Grace Period vs. Moratorium Period: What's the Difference?

Grace Period vs. Moratorium Period: An Overview

While they may sound similar, there are some key differences between a grace period and a moratorium period. Grace periods allow a buffer between when a billing cycle ends and the payment is due. This period does not earn interest.

A moratorium is a pause on payments for a certain period of time. The reason is typically financial hardship and the period of the moratorium is agreed upon with the lender. Knowing the difference between grace periods and moratoriums, and utilizing them appropriately can help with financial planning strategies.

Key Takeaways

  • A grace period falls between the time when a credit card billing cycle ends and when the payment is due.
  • A moratorium period is when your lender allows you to stop making payments for a specific period of time.
  • A moratorium is similar to a deferment or forbearance.
Grace Period vs. Moratorium Period

Investopedia / Sabrina Jiang

Grace Period

grace period falls between the time when a credit card billing cycle ends and when the payment is due. This grace period is an interest-free time frame that gives you several days to pay before the lender begins charging interest on the balance for that month.

You will not be charged interest on the part of the balance that is paid during the grace period. Grace periods are not required by law, but lenders usually give one of between 21 and 25 days. If they do offer a grace period, the law requires that they send you a bill at least 21 days prior to the due date.

If you pay off the entire balance of the bill during the grace period, then the money you borrowed is like a free loan, because you are not paying anything for the privilege of using it.

A grace period is a use-it-or-lose-it type of situation. If you leave a balance on your card from the previous month, then not only do you pay interest on that amount but you also pay interest on any future charges from the day that you make the purchase.
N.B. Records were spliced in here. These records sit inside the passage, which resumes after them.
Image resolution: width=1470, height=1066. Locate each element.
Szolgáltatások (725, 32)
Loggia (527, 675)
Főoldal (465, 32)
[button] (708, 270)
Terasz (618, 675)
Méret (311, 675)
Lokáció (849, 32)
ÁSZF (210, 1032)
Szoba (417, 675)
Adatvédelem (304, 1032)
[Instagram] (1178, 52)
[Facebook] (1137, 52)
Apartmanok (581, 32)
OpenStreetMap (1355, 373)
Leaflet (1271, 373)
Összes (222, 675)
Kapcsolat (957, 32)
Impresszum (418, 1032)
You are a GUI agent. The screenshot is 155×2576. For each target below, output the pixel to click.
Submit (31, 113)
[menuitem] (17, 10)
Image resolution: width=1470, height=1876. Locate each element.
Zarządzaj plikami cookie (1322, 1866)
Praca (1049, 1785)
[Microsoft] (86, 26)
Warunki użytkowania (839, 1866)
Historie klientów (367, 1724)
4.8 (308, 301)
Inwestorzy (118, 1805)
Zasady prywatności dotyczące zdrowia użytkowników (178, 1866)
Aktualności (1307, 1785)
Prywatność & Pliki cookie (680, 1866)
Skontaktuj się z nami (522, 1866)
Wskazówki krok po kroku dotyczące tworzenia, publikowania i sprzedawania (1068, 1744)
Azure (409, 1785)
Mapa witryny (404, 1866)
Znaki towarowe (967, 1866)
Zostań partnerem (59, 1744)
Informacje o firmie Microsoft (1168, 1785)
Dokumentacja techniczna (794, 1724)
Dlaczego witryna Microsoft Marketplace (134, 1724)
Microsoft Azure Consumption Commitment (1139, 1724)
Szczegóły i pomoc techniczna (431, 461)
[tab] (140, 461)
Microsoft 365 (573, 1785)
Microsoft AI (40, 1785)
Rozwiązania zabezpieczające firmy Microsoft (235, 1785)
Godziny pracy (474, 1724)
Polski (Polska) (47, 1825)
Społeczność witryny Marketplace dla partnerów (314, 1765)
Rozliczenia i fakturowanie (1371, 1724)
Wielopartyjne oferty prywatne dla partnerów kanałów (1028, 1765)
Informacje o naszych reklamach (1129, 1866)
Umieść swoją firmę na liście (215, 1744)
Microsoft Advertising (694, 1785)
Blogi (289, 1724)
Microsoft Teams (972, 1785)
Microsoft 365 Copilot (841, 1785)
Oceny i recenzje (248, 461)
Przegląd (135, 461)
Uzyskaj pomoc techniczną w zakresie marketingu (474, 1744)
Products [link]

So if you pay $200 on your $500 credit card balance, you will be charged interest on the remaining $300. Then if you go out the next day and buy something for $500, you will also start accruing interest on that $500 purchase. Sometimes it takes up to two billing cycles of paying in full before you regain the privilege of a grace period.

Moratorium Period

moratorium period, which is similar to forbearance or deferment, is when your lender allows you to stop making payments for a specific period of time and for a specific reason. Usually, the reason involves some kind of financial hardship. Your lender would rather give you a few months to get on your feet than have you default and stop paying altogether because the account went into collections.

In a way, a grace period and a moratorium period are the same, in that they are both a time frame during which you don’t have to make a payment. The differences are that a moratorium period is much longer than a grace period and interest may be charged during it.

Key Differences

A moratorium will almost always be longer than a grace period because financial hardship takes longer to recover from and the period is agreed upon between the lender and borrower. A grace period is usually a standard period in the terms of a credit card and is decided by the lender beforehand.

As grace periods are usually standard in a credit card contract, all borrowers have the same grace period and are subject to the same terms. It is automatically extended to all customers. A moratorium is a special request by the borrower and is customized to every individual borrower depending on their need. The lender must approve the request and there is no guarantee of a moratorium period.

In a grace period, if the borrower does make the payment, they will be penalized with fees and other penalties. In a moratorium, there are no charges or fees as the stop in payment has been agreed upon by the two parties.

How Long Is a Loan Moratorium Period?

The length of a loan moratorium period will vary depending on the individual and is agreed upon between the lender and borrower. A moratorium can be up to a few months to a year. They are generally longer in term.

What Is an Example of a Moratorium?

An example of a moratorium would be an individual who takes out a loan and has a monthly payment of $300. If the individual can no longer pay this $300 due to financial hardship, they would contact their bank and ask for a moratorium on the loan payments. The bank would agree to a moratorium for six months, in which the individual does not have to make any payments.

What Is the Grace Period of a Loan?

The grace period of a loan will differ for every loan or credit card. Typically, a grace period will be 15 days, but it can be more or less depending on the lender.